Pain is associated with hazardous alcohol use. Drinkers have reported using alcohol for pain-coping, and negative affect may be a key mechanism in pain-induced motivation to drink. However, no previous study has examined pain severity in relation to alcohol consumption, dependence, and alcohol-related consequences. Moreover, no studies have examined pain-alcohol interrelations among tobacco cigarette smokers. These secondary analyses tested the hypotheses that greater past 4-week pain severity would be positively associated with indices of hazardous drinking (ie, quantity/frequency, harmful use, and dependence), and that the current pain intensity would be positively/indirectly associated with the urge to drink via negative affect.
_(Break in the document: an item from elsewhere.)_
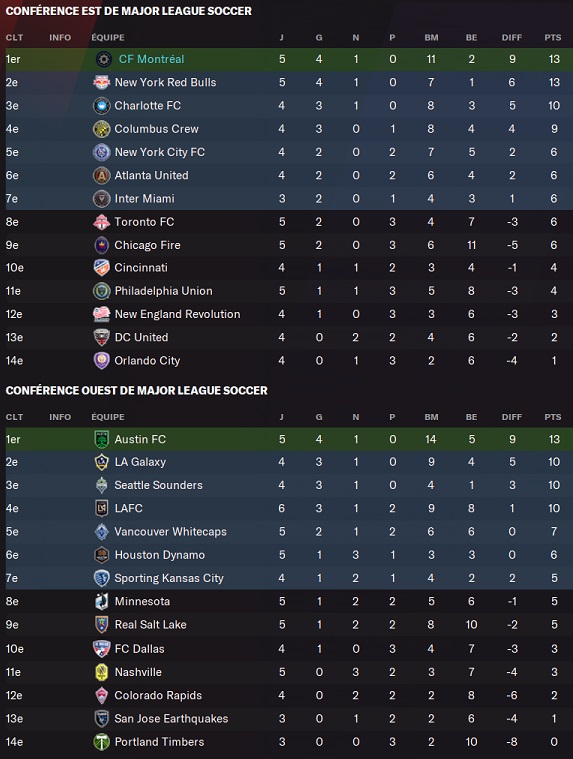Image resolution: width=573 pixels, height=759 pixels.
Task: Click the Nashville yellow badge icon
Action: (x=102, y=672)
Participants included 225 daily smokers (43% female; MCPD = 22) who completed the baseline session for a larger experimental study. Every one-point increase in pain severity was associated with a 47% increased likelihood of hazardous drinking, and pain severity was positively associated with quantity/frequency of alcohol consumption, harmful patterns of drinking, and alcohol dependence level (Ps < .05). Pain intensity was indirectly associated with urge to drink via negative affect (P < .05). These findings provide initial evidence that smokers with greater pain severity may also report hazardous patterns of alcohol use. This is the first study to demonstrate that past 4-week pain severity may be one factor that maintains three conceptually distinct patterns of hazardous drinking among smokers. The current results also provide the first evidence that greater pain intensity may be associated with an increased urge to drink alcohol, via negative affect. (Am J Addict 2020;29:134-140).